A `Distance` of 0 means the two strings are identical, and the higher the value the more different the strings. Since in practice we are interested in finding if the two strings are "close enough", it often does not make sense to continue the calculation once the result is mathematically guaranteed to exceed a desired threshold. Providing this value to the `Distance` function allows it to take a shortcut and return a lower bound instead of an exact cost when the threshold is exceeded.
The `Similarity` function calculates the distance, then converts it into a normalized metric within the range 0..1, with 1 meaning the strings are identical, and 0 that they have nothing in common. A minimum similarity threshold can be provided to speed up the calculation of the metric for strings that are far too dissimilar for the purpose at hand. All values under this threshold are rounded down to 0.

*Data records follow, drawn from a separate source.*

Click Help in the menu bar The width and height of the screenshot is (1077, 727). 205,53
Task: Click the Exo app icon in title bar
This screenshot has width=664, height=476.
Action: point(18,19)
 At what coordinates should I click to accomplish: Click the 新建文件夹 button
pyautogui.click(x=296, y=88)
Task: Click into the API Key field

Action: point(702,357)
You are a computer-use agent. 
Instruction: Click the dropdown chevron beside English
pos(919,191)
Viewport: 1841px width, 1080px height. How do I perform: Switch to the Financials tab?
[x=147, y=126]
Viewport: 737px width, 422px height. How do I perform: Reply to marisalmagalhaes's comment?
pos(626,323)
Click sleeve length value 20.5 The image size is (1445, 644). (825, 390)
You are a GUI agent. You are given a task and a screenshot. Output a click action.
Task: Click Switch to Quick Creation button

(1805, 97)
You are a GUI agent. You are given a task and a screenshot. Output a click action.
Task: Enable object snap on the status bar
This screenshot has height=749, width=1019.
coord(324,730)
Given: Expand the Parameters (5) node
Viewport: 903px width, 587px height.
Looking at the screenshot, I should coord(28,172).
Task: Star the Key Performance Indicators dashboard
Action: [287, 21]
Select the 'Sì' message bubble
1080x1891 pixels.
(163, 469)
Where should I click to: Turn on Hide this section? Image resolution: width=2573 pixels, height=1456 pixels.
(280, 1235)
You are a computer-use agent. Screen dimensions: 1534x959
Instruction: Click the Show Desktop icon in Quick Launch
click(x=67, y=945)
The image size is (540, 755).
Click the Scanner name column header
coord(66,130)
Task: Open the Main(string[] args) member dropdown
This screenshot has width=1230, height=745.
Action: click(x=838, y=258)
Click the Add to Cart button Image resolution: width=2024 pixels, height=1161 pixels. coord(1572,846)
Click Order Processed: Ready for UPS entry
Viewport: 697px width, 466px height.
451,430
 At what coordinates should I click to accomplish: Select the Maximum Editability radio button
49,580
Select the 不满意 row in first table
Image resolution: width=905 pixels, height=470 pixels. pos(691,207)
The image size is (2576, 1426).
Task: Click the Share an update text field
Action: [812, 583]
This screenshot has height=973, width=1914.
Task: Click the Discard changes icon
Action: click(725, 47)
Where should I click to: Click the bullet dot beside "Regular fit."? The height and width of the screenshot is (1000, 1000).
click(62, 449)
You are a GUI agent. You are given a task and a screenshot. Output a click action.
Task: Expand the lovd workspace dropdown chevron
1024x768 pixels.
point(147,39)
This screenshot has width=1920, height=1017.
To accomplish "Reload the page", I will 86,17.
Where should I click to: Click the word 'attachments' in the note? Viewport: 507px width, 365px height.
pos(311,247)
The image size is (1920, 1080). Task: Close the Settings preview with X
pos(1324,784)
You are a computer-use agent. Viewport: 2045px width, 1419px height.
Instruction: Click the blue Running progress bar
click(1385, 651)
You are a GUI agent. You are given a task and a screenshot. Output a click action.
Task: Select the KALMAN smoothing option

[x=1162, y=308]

The `Match` function provides a similarity metric, with the same range and meaning as `Similarity`, but with a bonus for string pairs that share a common prefix and have a similarity above a "bonus threshold". It uses the same method as proposed by Winkler for the Jaro distance, and the reasoning behind it is that these string pairs are very likely spelling variations or errors, and they are more closely linked than the edit distance alone would suggest.
The underlying `Calculate` function is also exported, to allow the building of other derivative metrics, if needed.
## Installation
```
go get github.com/agext/levenshtein
```
## License
Package levenshtein is released under the Apache 2.0 license. See the [LICENSE](LICENSE) file for details.